- _Extrait du texte_:
============================================================

Opinion
La guerre des vingt-cinq ans
Manlio Dinucci
Samedi 16 janvier 2016
Il y a vingt-cinq ans, aux
premières heures du 17 janvier 1991,
commence dans le Golfe Persique
l’opération « Tempête du désert », la
guerre contre l’Irak qui ouvre la phase
historique que nous sommes en train de
vivre. Cette guerre est lancée au moment
où, après l’écroulement du Mur de
Berlin, vont se dissoudre le Pacte de
Varsovie et l’Union soviétique même.
Cela crée, dans la région européenne et
centre-asiatique, une situation
géopolitique entièrement nouvelle. Et, à
l’échelle mondiale, disparaît la
superpuissance en mesure de faire face à
celle des Etats-Unis.
« Le président Bush saisit ce changement historique », raconte Colin
Powell. Washington trace tout de suite
« une nouvelle stratégie de la sécurité
nationale et une stratégie militaire
pour la soutenir ». L’attaque irakienne
conte le Koweit, ordonnée par Saddam
Hussein en août 1990, « fait que les
Etats-Unis peuvent mettre en pratique la
nouvelle stratégie exactement au moment
où ils commencent à la rendre
publique ».
Saddam Hussein, qui devient « ennemi numéro un », est celui-là même que
les Etats-Unis ont soutenu dans les
années Quatre-vingt dans la guerre
contre l’Iran de Khomeiny, alors
« ennemi numéro un » pour les intérêts
étasuniens au Moyen-Orient. Mais quand
en 1988 se termine la guerre conte
l’Iran, les USA redoutent que l’Irak,
grâce aussi à l’assistance soviétique,
n’acquière un rôle dominant dans la
région. Ils ont donc recours à la
traditionnelle politique du « diviser
pour régner ». Sous régie de Washington,
change aussi l’attitude du Koweit : il
exige le remboursement immédiat de la
dette contractée par l’Irak et,
exploitant le gisement de Rumaila qui
s’étend sur les deux territoires, porte
sa production pétrolière au-delà du
quota établi par l’Opec. Il porte ainsi
préjudice à l’Irak, sorti de la guerre
avec une dette extérieure de plus de 70
milliards de dollars, dont 40 dus au
Koweit et à l’Arabie Saoudite. En ce
point Saddam Hussein pense sortir de
l’impasse en « se ré-annexant » le
territoire koweitien qui, sur la base
des frontières tracées en 1922 par le
proconsul britannique Sir Percy Cox,
barre l’accès de l’Irak au Golfe.

============================================================

- _Données fournies_:
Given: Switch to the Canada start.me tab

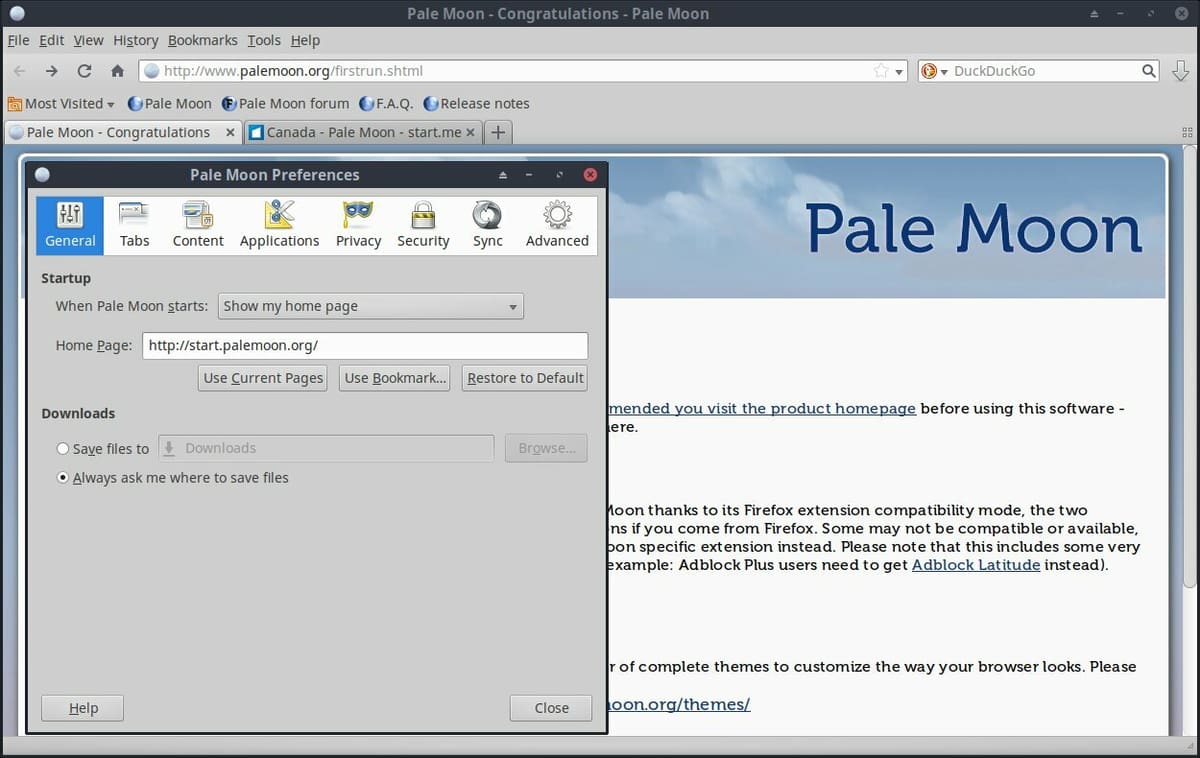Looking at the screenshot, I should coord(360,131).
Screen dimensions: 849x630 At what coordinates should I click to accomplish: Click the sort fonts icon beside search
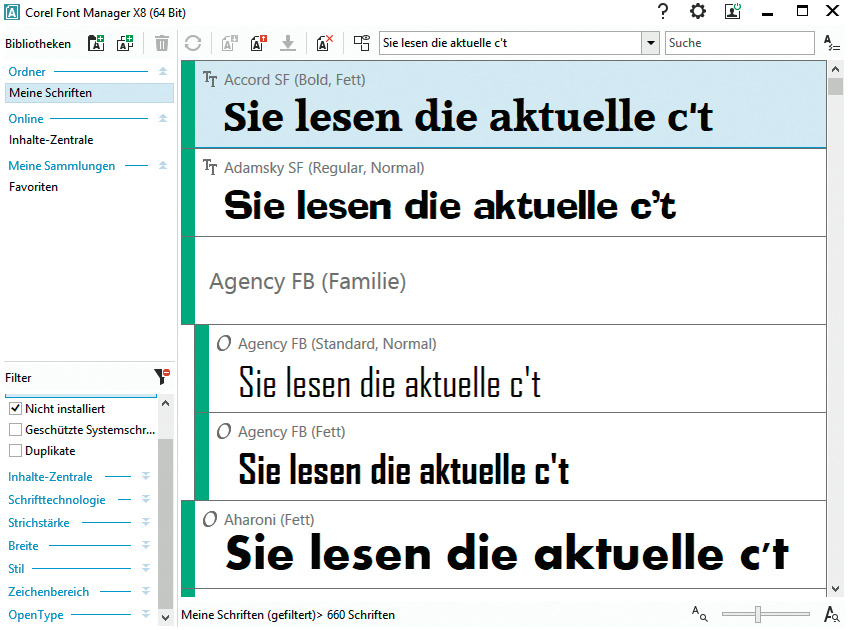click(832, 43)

============================================================

Recopiez sans rien changer le passage de l'article sur la guerre du Golfe qui débute par « Cela crée, dans » et se poursuit jusqu'à « celle des Etats-Unis. ».

- _Corrigé_:
Cela crée, dans la région européenne et
centre-asiatique, une situation
géopolitique entièrement nouvelle. Et, à
l’échelle mondiale, disparaît la
superpuissance en mesure de faire face à
celle des Etats-Unis.